Segment Start: Supplied data
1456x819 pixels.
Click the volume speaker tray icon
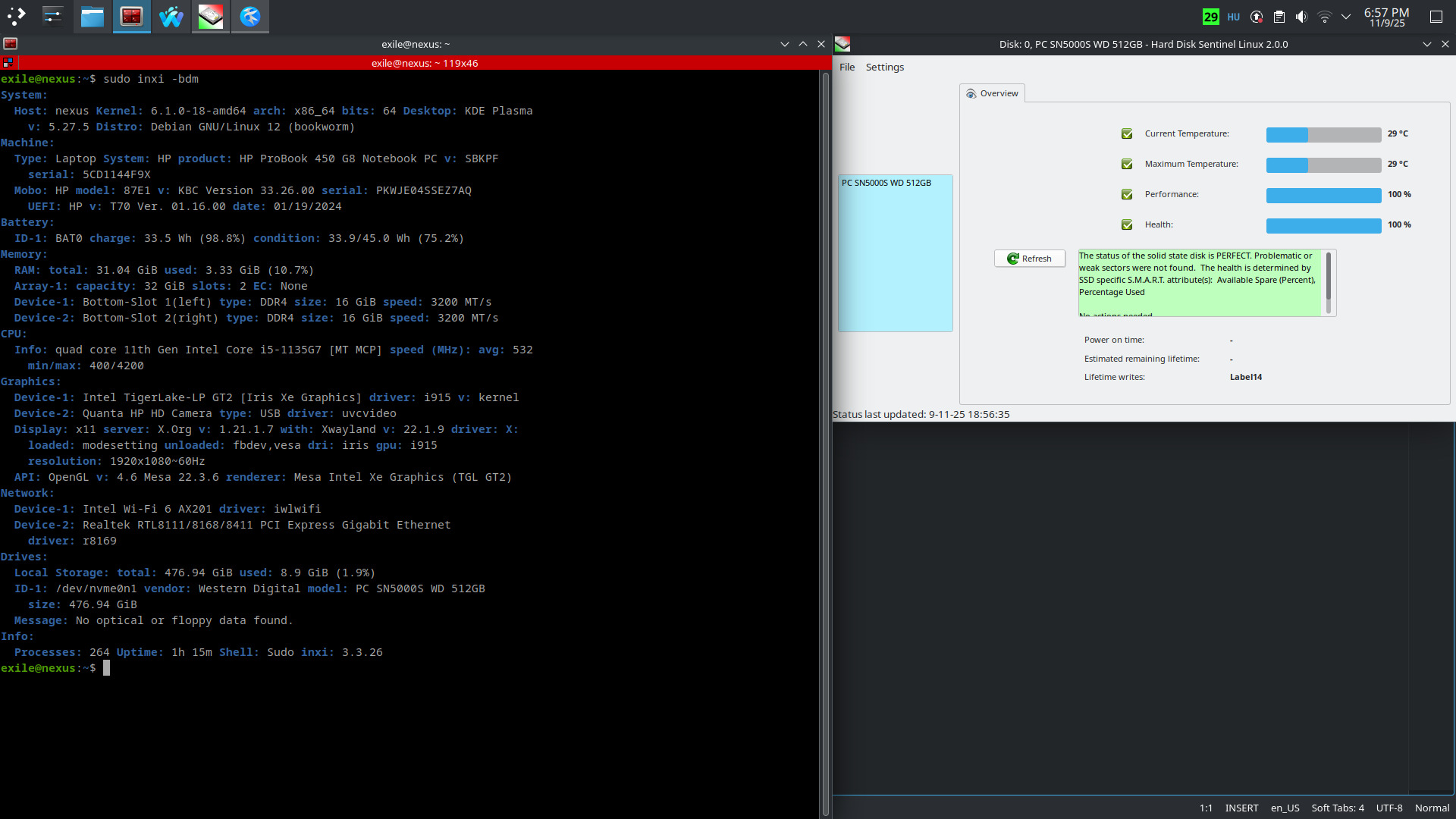1301,17
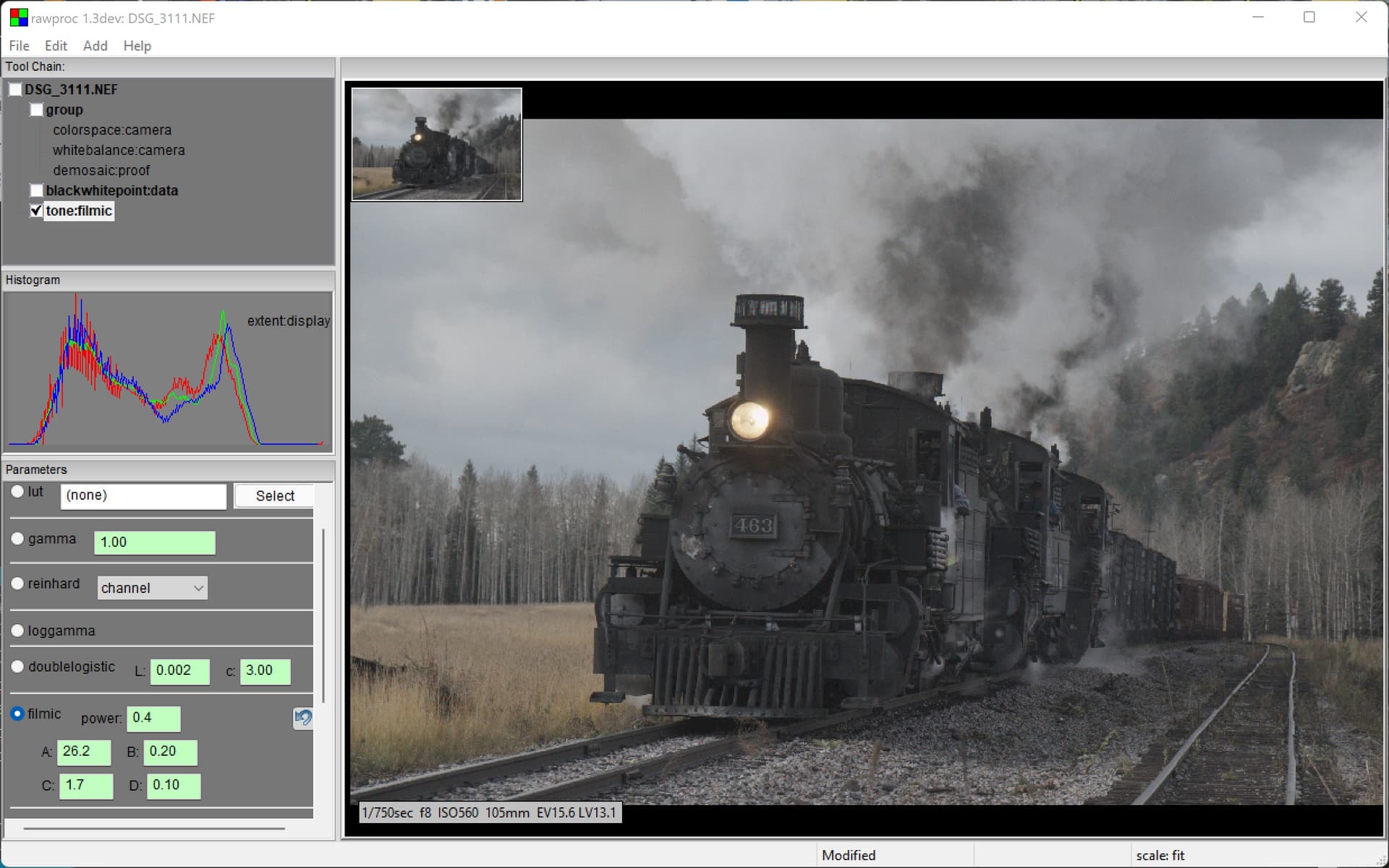
Task: Select the doublelogistic radio button
Action: pyautogui.click(x=18, y=667)
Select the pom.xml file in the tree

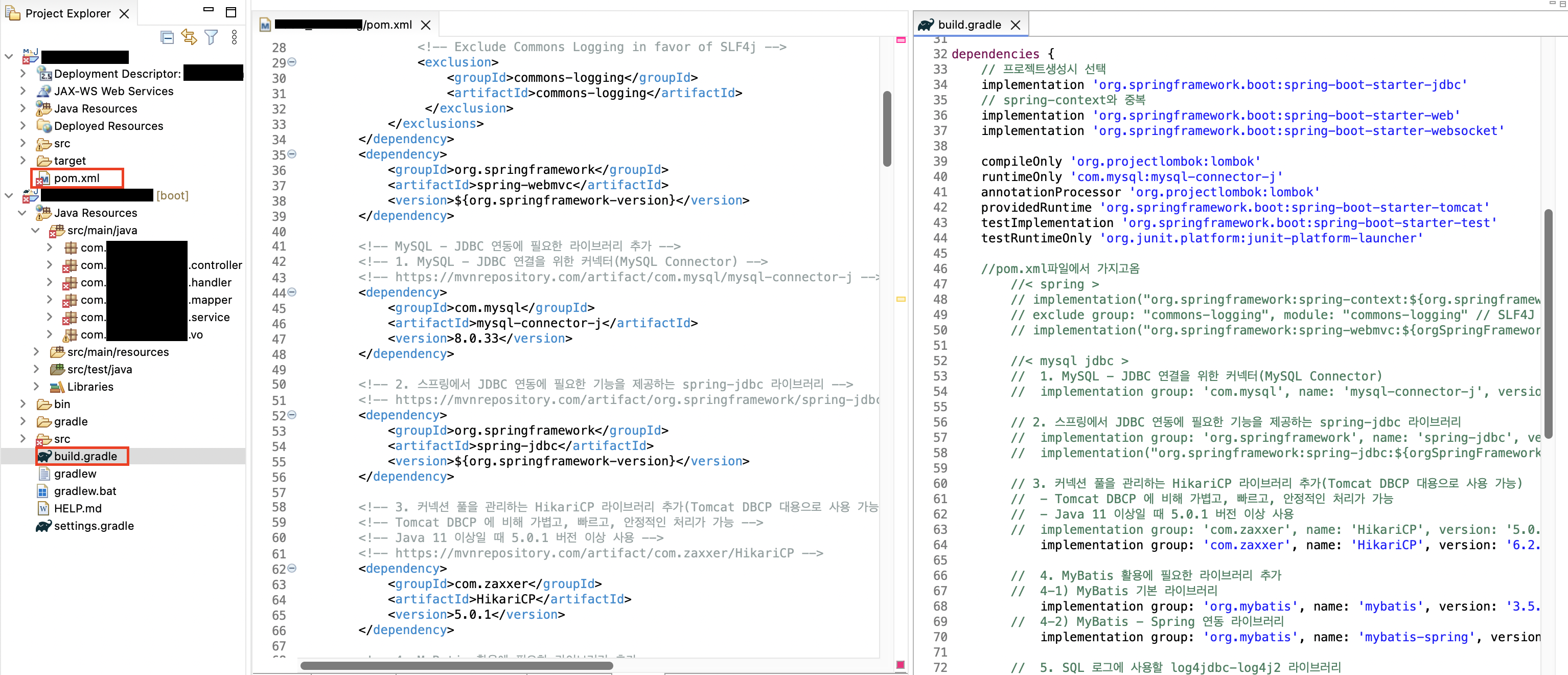(77, 178)
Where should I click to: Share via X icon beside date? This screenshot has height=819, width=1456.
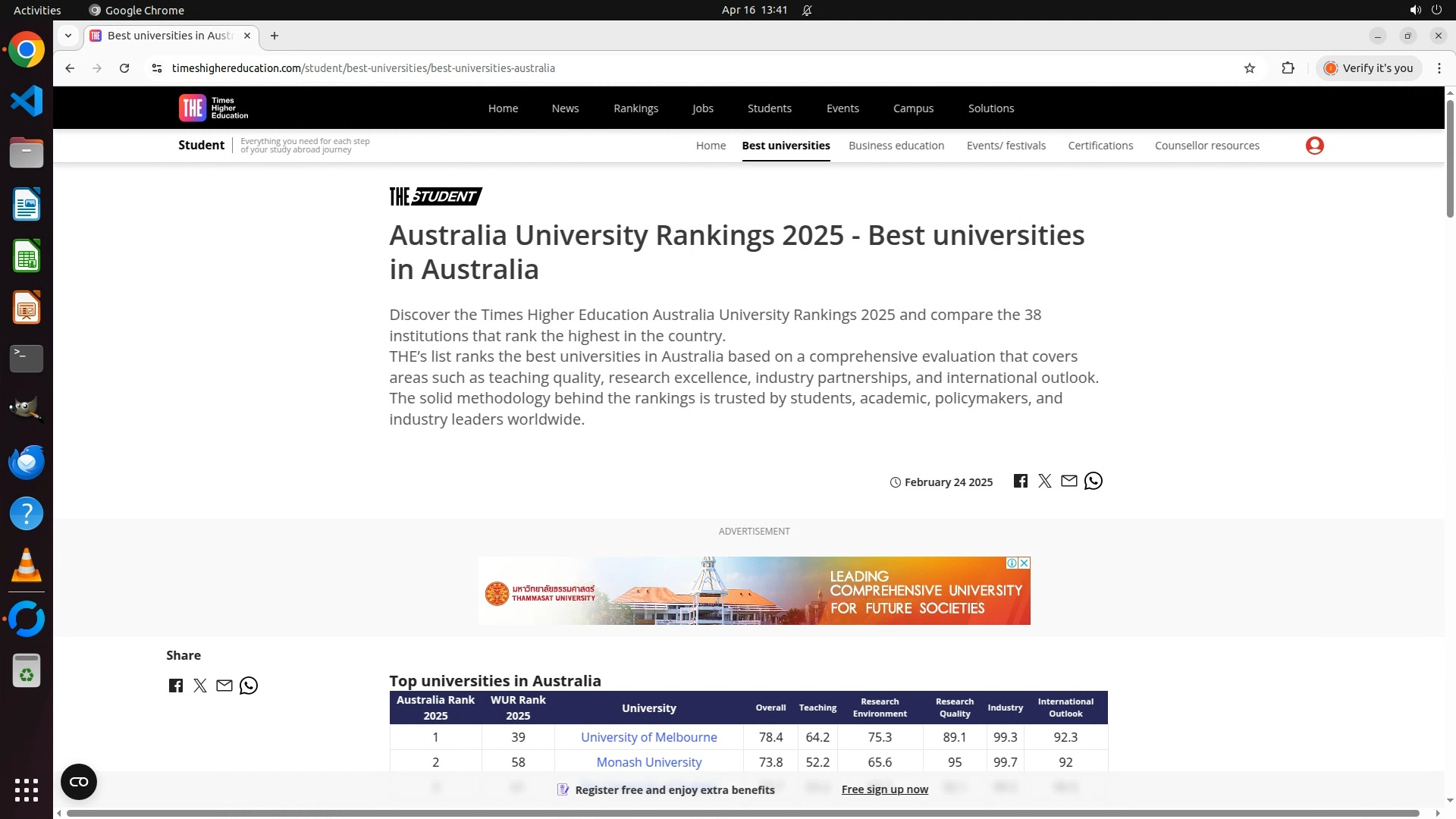point(1045,482)
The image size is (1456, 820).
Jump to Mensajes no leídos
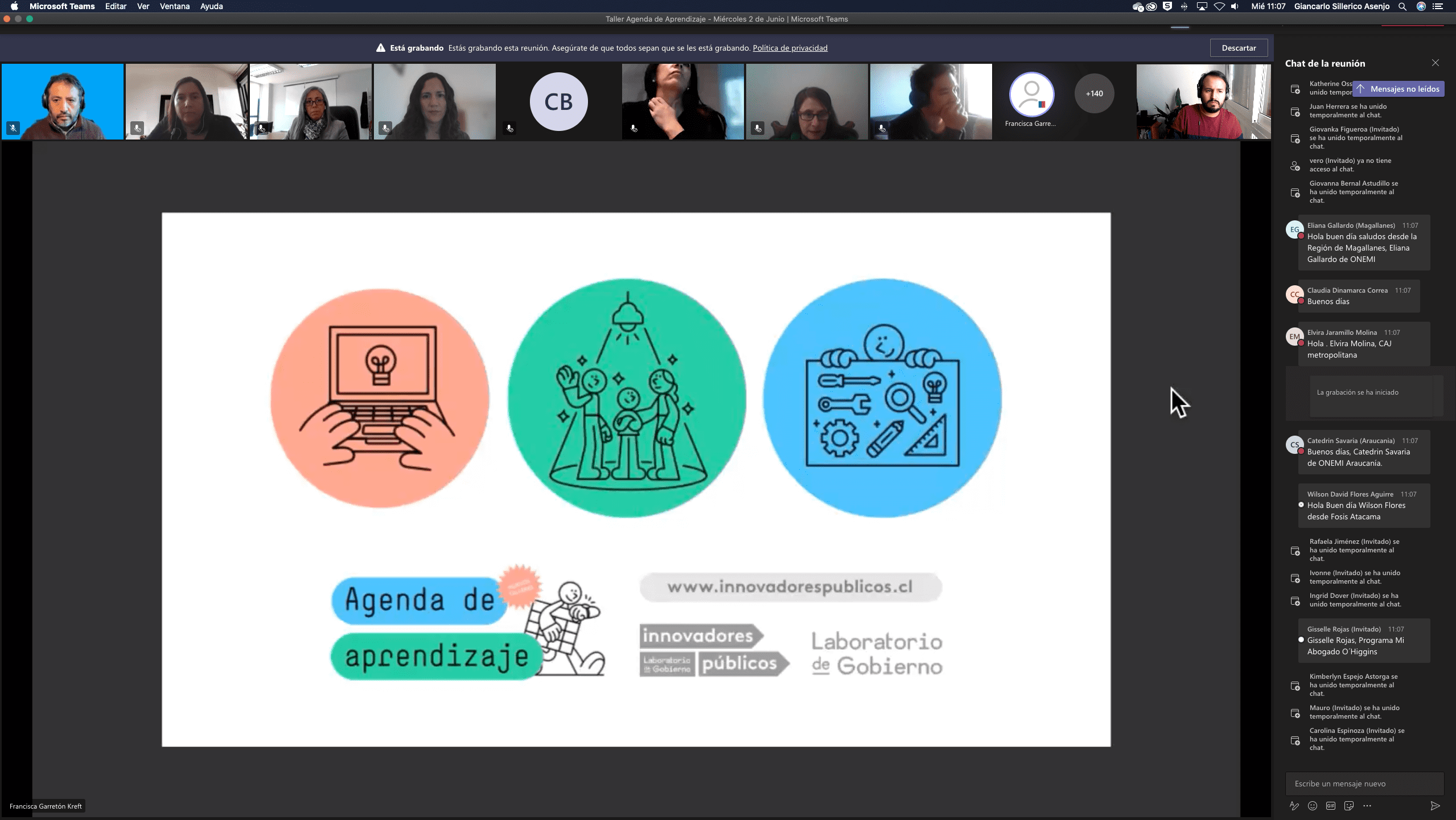pyautogui.click(x=1399, y=89)
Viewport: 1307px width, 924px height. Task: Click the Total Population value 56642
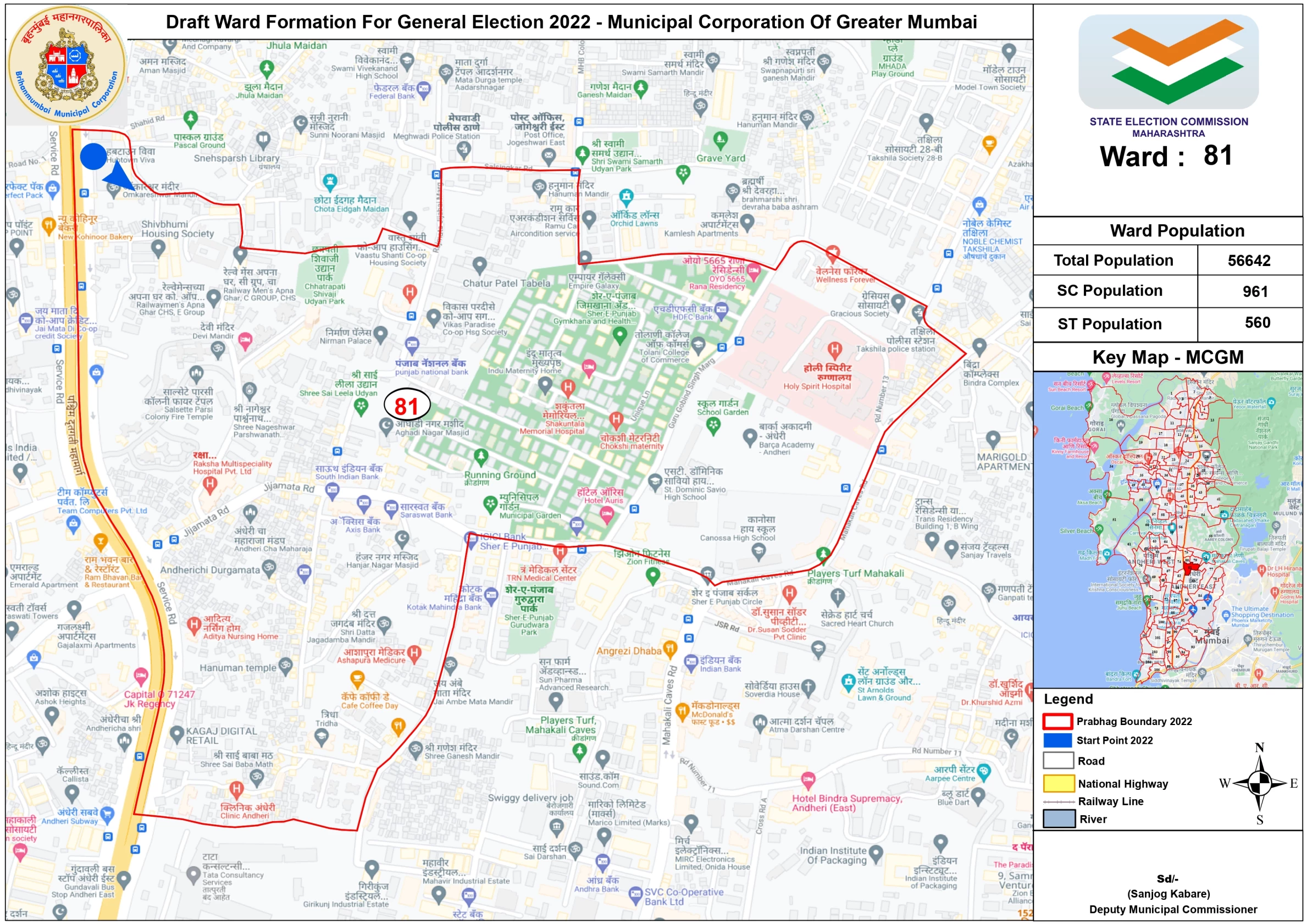(1249, 260)
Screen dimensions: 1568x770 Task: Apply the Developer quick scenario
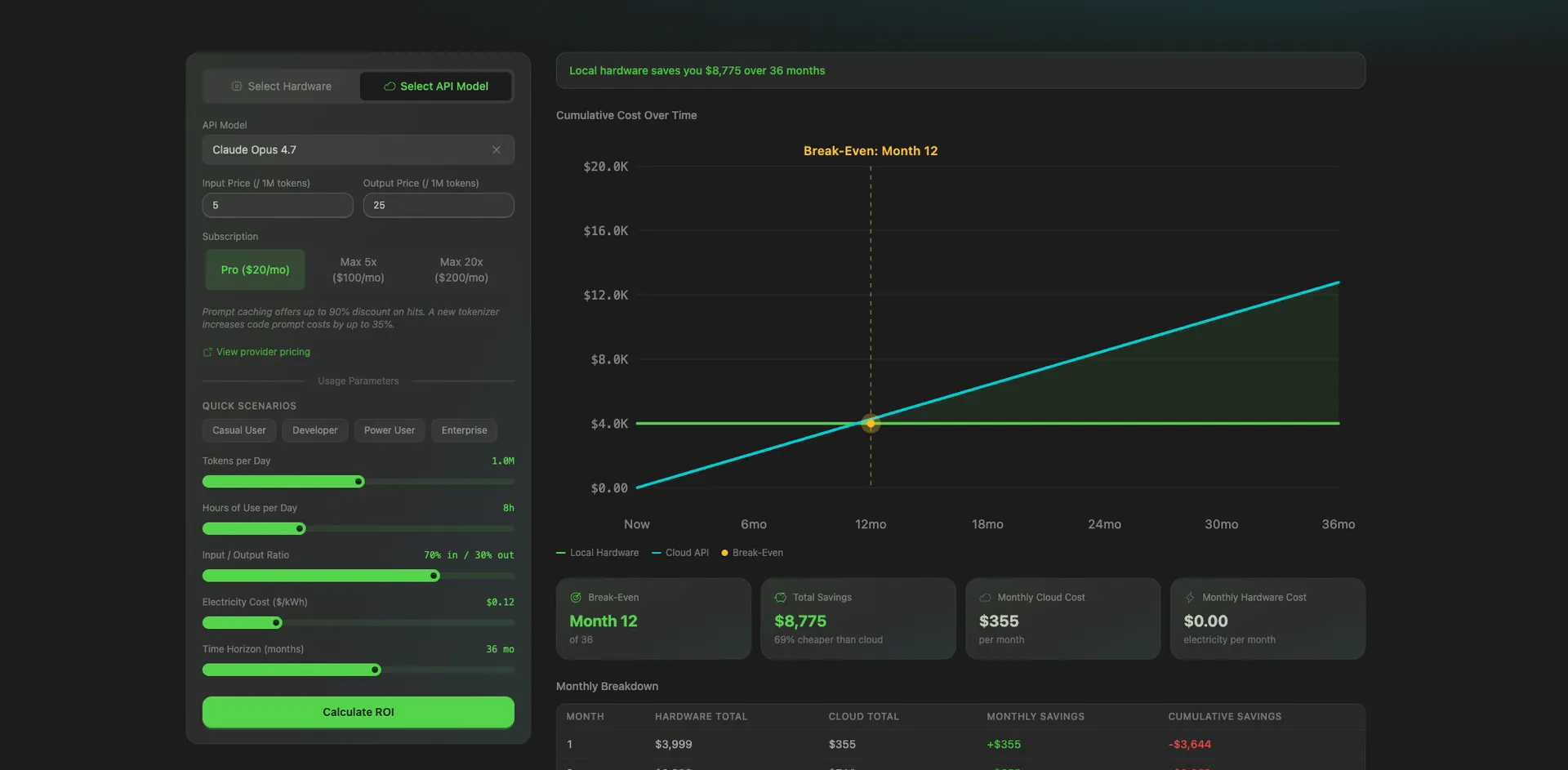point(314,430)
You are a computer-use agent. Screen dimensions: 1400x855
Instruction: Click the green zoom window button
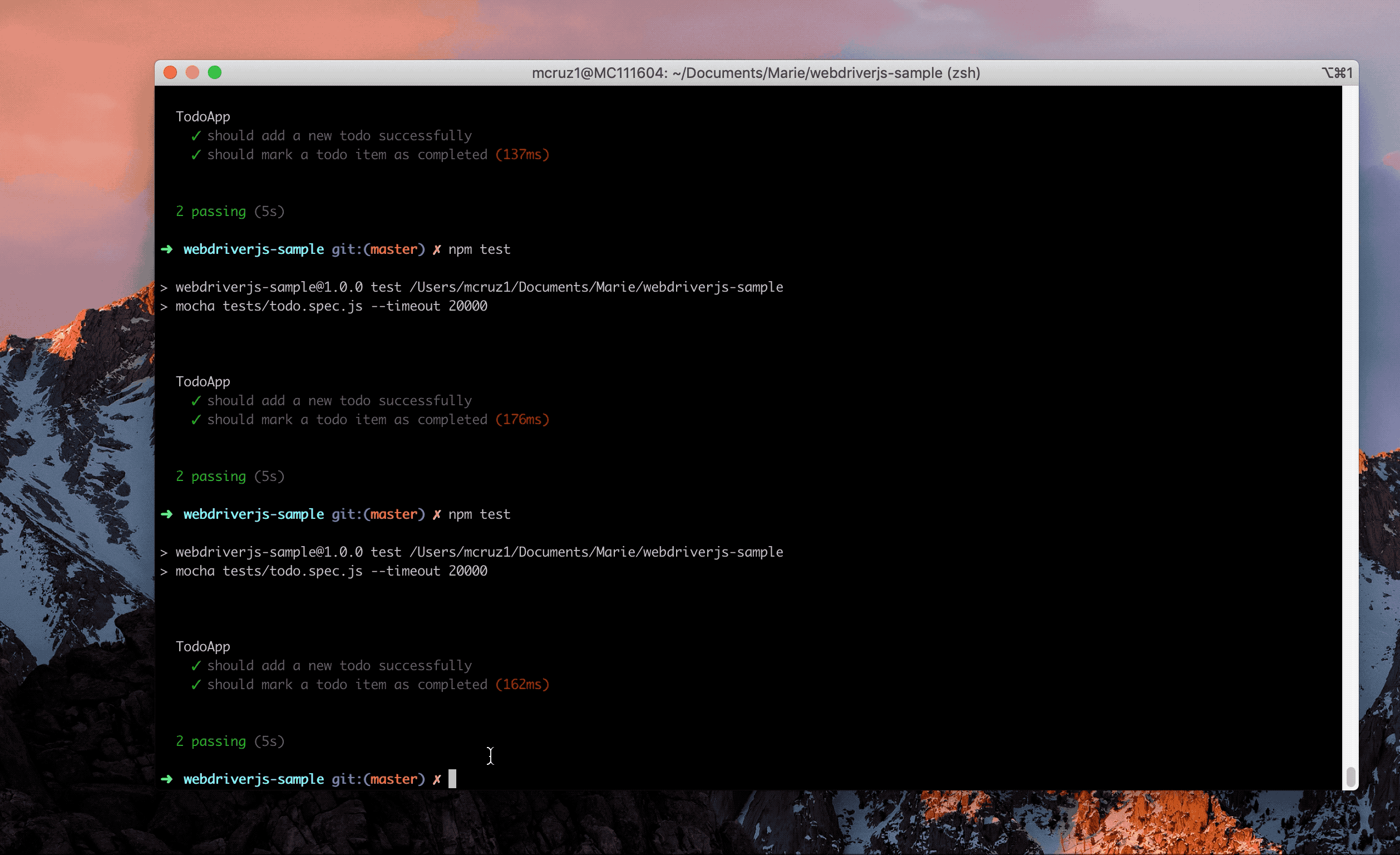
Segment End: Supplied data
▶ Task brief: Exact copy, pictures omitted: every line from the one holding "Jump to Mensajes no leídos" through the last line of the data above, and nothing else.

▶ Output of the exercise:
Jump to Mensajes no leídos
pyautogui.click(x=1399, y=89)
Viewport: 1307px width, 924px height. Task: Click the Total Population value 56642
(1249, 260)
Screen dimensions: 1568x770 Task: Apply the Developer quick scenario
point(314,430)
You are a computer-use agent. Screen dimensions: 1400x855
Instruction: Click the green zoom window button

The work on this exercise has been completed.